Si tratta di presunti prestanome di Francesco Giorgi, ex collaboratore dell’ex eurodeputato Antonio Panzeri. Sui conti di una società da loro partecipata sarebbero transitati i soldi della corruzione

Un tribunale

Un tribunale

Qatargate: si muove anche la procura di Milano. Fino a oggi, venerdì 3 marzo, a lavorare sui presunti favori concessi a Qatar e Marocco in cambio di tangenti – l’inchiesta che ha portato all’arresto, fra gli altri, di esponenti politici del centrosinistra attivi nelle istituzioni europee come Antonio Panzeri e Andrea Cozzolino – erano stati solo i magistrati belgi. 

Adesso, si apprende, c’è un fascicolo aperto anche in procura a Milano. Da quanto si è saputo, sono stati iscritti nel registro degli indagati con l’accusa di riciclaggio Manfred Forte e Dario Scola, presunti prestanome di Francesco Giorgi, ex collaboratore dell'ex eurodeputato Antonio Panzeri e dei suoi familiari. Si indaga in particolare su circa 300mila euro arrivati alla Equality, società prima partecipata dalla commercialista Monica Rossana Bellini e dal fratello e dal padre di Giorgi, le cui quote sono passate a Forte e Scola.
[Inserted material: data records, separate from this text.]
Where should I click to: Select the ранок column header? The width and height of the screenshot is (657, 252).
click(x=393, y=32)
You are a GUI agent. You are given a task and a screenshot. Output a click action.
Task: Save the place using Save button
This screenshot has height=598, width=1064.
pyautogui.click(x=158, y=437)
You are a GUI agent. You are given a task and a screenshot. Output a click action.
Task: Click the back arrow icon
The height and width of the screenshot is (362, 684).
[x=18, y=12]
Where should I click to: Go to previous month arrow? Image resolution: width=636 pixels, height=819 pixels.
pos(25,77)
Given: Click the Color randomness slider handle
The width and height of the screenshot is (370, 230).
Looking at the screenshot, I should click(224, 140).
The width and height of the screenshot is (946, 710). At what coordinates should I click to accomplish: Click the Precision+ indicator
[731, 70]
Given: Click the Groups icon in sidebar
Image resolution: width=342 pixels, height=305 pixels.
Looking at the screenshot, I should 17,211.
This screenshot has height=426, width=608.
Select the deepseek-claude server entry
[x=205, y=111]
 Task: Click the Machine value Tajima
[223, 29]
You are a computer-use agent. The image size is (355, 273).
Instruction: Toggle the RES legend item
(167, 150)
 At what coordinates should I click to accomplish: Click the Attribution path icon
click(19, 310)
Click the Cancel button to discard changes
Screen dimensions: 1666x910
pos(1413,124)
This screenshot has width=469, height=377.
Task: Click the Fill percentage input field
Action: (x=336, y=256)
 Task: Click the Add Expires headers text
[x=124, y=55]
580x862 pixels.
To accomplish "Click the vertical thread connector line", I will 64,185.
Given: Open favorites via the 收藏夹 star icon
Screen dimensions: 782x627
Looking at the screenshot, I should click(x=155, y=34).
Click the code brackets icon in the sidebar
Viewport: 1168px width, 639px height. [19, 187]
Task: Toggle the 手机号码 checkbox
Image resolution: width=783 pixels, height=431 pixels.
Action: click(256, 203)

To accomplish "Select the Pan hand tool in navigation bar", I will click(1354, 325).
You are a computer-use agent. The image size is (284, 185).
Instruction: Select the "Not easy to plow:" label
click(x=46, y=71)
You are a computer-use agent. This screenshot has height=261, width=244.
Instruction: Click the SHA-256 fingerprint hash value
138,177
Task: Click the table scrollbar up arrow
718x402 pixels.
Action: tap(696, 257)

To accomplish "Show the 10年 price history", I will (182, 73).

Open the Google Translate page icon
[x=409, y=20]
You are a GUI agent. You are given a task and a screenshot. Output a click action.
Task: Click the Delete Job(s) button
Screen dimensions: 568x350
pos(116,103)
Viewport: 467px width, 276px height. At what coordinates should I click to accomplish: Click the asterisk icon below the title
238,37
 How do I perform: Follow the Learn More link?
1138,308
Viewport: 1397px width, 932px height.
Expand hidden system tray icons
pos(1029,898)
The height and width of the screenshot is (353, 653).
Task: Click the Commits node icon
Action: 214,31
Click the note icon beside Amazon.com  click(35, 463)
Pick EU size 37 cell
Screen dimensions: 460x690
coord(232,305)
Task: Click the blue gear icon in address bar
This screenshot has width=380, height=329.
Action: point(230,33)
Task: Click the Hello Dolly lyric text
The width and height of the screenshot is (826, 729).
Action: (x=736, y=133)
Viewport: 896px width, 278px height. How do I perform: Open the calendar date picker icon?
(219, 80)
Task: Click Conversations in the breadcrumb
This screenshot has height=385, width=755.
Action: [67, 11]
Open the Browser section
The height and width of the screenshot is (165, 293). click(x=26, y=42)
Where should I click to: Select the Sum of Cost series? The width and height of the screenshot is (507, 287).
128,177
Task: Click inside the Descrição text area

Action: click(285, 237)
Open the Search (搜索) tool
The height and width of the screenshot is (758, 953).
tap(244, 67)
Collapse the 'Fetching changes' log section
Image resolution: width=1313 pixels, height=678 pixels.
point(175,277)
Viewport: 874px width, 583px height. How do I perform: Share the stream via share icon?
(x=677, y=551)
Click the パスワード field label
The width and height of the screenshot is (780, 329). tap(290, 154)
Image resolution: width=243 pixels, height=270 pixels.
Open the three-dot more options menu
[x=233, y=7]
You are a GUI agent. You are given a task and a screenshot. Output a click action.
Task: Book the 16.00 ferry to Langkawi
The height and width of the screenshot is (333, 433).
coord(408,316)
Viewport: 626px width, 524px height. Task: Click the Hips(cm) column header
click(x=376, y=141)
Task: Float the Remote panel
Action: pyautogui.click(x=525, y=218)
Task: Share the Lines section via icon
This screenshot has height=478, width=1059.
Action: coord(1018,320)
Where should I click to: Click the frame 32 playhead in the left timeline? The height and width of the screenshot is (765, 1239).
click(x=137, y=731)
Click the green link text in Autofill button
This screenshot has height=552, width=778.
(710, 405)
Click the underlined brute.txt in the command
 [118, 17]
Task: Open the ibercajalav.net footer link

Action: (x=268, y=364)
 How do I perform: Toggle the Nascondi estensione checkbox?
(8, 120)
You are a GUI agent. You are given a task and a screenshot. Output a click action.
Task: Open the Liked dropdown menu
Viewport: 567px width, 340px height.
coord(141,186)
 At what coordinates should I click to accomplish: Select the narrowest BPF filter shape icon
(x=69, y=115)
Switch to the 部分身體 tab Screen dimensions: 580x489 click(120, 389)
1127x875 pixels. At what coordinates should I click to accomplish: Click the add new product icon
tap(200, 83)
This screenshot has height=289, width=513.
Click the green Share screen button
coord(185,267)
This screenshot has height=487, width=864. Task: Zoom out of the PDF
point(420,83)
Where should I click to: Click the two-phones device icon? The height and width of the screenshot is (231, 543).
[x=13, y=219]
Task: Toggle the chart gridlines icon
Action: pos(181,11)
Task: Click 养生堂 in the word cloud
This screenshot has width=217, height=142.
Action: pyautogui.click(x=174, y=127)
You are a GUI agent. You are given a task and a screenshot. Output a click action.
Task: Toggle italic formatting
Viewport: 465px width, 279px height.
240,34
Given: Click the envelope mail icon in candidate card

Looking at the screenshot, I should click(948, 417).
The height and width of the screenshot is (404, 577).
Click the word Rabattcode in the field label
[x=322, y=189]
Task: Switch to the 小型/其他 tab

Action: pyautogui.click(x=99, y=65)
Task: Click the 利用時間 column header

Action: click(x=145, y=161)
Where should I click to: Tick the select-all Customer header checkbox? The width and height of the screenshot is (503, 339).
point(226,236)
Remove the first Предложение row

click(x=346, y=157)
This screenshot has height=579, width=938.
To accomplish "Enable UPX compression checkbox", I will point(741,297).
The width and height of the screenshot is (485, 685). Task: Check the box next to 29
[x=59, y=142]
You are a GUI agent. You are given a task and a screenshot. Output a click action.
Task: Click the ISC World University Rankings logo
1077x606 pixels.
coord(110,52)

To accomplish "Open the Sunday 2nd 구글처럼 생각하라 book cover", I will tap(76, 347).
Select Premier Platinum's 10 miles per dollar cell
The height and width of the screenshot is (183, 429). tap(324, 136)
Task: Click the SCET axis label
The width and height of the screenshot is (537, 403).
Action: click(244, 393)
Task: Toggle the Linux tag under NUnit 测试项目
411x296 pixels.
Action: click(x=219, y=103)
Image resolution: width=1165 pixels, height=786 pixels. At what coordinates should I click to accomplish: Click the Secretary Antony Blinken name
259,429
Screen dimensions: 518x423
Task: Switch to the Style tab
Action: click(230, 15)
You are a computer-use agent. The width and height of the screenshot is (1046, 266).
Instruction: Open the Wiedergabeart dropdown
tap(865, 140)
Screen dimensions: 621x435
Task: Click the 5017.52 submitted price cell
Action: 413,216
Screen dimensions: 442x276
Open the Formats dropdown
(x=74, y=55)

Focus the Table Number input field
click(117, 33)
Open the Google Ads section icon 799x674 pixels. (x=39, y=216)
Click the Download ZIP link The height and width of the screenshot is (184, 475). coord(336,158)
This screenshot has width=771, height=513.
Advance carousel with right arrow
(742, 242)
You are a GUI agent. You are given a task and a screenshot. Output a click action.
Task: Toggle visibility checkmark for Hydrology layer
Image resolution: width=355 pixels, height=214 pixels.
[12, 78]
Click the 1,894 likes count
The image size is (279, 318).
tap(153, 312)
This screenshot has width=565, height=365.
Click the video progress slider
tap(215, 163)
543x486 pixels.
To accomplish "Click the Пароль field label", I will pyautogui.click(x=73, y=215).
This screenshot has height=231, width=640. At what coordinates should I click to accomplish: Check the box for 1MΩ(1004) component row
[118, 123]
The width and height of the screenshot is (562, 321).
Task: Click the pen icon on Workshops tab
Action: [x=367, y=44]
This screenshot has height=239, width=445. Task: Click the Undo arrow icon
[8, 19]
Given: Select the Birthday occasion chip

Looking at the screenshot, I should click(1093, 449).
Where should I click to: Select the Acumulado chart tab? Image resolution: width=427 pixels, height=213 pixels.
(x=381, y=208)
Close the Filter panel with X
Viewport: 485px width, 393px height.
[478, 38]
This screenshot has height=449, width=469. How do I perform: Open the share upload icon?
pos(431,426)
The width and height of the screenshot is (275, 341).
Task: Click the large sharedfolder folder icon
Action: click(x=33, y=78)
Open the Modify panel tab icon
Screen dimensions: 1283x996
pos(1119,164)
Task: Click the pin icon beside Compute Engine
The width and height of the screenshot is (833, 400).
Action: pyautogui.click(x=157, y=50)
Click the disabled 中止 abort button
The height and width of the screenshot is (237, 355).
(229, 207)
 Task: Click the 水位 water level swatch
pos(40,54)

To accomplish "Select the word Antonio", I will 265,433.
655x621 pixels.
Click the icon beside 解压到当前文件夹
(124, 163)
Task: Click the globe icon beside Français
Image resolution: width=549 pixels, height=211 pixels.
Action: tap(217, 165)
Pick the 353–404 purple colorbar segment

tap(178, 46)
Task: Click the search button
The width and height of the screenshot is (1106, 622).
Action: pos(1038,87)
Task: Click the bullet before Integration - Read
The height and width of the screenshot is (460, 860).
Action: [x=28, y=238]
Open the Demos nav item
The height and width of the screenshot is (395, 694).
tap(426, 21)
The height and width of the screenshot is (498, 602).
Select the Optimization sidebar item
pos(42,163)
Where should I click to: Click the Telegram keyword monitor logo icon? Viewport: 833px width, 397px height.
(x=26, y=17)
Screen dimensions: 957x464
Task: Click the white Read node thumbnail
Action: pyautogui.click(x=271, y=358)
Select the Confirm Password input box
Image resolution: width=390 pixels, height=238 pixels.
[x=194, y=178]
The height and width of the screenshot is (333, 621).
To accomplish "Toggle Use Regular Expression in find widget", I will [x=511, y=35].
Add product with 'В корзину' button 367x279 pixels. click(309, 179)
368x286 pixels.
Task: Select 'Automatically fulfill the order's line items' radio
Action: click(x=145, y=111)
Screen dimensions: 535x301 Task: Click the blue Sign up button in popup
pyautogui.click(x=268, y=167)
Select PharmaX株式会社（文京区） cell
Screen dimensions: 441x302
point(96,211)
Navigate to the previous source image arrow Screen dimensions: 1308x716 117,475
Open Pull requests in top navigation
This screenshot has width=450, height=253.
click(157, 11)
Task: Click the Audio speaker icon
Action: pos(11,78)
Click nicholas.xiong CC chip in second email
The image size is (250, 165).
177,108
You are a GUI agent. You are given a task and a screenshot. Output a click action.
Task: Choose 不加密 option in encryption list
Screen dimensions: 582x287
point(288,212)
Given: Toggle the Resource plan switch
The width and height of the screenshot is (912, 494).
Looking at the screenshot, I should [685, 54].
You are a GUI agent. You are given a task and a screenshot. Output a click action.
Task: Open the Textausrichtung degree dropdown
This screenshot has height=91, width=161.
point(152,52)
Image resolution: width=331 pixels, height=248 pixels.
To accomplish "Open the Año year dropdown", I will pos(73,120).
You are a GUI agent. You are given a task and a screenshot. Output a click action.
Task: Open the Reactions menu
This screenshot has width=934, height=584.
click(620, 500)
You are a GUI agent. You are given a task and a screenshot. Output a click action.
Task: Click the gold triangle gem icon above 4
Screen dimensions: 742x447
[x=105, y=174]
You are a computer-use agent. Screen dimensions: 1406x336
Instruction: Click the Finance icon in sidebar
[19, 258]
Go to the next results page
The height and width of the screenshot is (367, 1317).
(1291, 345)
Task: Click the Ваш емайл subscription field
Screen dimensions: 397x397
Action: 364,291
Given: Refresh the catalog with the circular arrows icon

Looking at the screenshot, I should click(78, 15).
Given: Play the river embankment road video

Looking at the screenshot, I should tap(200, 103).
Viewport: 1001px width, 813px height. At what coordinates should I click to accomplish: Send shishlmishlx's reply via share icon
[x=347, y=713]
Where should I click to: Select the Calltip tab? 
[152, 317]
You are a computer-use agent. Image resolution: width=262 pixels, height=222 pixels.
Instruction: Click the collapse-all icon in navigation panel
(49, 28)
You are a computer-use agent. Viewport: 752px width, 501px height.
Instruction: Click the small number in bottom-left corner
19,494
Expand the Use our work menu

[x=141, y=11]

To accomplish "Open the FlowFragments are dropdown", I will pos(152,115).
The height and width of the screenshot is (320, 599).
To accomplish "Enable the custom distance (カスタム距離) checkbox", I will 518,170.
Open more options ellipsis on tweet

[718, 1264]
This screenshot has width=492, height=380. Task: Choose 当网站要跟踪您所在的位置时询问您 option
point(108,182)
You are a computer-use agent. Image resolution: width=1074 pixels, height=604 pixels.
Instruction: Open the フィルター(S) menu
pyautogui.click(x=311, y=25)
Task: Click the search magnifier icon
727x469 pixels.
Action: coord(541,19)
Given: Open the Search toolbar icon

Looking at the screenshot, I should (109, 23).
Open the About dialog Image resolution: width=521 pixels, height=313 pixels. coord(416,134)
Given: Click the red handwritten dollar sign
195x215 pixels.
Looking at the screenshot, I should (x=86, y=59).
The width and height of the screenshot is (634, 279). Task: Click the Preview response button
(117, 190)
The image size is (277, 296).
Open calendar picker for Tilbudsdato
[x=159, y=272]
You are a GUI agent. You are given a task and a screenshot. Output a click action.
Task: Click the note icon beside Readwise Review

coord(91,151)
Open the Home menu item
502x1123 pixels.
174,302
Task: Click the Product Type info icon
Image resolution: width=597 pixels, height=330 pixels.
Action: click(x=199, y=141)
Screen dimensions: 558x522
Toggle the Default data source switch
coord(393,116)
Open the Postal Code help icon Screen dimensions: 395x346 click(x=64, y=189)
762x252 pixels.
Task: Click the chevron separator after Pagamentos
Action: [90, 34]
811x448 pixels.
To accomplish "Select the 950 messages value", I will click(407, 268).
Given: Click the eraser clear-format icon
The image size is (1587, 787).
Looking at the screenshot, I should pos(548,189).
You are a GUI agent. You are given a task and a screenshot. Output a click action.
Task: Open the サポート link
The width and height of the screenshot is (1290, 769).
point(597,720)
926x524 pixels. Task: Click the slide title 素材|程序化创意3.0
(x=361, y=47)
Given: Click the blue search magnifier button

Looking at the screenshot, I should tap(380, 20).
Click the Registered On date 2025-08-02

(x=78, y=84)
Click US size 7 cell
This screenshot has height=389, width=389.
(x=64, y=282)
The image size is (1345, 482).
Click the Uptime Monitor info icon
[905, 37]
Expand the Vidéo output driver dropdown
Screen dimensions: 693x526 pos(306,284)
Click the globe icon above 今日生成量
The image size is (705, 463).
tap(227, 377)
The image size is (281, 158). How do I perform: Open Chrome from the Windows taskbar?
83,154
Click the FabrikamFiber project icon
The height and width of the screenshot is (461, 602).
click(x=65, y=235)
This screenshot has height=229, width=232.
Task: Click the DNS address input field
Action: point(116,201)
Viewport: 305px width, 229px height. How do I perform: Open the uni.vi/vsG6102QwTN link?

Forte e Scola avevano sostituto come soci Luciano e Stefano Giorgi, in una società creata nel 2018 e chiusa nel giugno 2021 sui cui conti sarebbero transitate le somme, almeno 300mila euro, della presunta corruzione per favorire all'Europarlamento le posizioni di Qatar e Marocco.

Forte e Scola sarebbero ritenuti "prestanome” dei Giorgi. Una piccola quota era detenuta anche dalla commercialista Monica Rossana Bellini, la cui posizione è al vaglio, come altre, per un possibile "ne bis in idem" in quanto già coinvolta direttamente dagli accertamenti della magistratura belga.